[Dataset items]
☆ ☆ ☆ ☆ ☆

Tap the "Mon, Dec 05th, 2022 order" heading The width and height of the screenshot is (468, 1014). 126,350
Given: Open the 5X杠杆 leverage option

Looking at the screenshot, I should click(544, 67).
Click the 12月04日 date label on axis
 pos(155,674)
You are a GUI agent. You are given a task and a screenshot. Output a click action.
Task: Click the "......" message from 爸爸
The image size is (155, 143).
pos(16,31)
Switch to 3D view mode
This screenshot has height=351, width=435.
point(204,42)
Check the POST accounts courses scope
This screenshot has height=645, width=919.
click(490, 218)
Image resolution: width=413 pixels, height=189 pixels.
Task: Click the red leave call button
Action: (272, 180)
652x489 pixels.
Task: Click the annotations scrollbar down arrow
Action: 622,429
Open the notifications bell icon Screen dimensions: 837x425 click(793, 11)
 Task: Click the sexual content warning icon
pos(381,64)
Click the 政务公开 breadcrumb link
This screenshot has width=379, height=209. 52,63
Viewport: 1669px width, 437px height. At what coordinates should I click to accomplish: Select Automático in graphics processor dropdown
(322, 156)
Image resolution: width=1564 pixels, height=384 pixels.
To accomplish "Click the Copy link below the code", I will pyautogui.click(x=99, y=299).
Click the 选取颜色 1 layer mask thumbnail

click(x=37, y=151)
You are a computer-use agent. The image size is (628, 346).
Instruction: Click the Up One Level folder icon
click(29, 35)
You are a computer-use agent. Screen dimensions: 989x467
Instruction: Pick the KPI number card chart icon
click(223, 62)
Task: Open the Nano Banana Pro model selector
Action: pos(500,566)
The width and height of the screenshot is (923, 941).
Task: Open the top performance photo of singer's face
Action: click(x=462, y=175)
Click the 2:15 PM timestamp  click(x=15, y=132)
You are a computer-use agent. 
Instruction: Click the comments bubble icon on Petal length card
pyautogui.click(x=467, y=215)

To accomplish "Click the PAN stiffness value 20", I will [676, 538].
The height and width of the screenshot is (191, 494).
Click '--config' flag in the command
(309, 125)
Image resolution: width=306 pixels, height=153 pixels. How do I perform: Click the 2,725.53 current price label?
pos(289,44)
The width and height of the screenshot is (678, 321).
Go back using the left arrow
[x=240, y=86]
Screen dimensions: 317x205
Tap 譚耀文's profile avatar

☆ ☆ ☆ ☆ ☆

*Work to be completed*:
Among the lines above, some may include the string "computer"; state how many, and nothing more.

*Answer for this exercise*:
3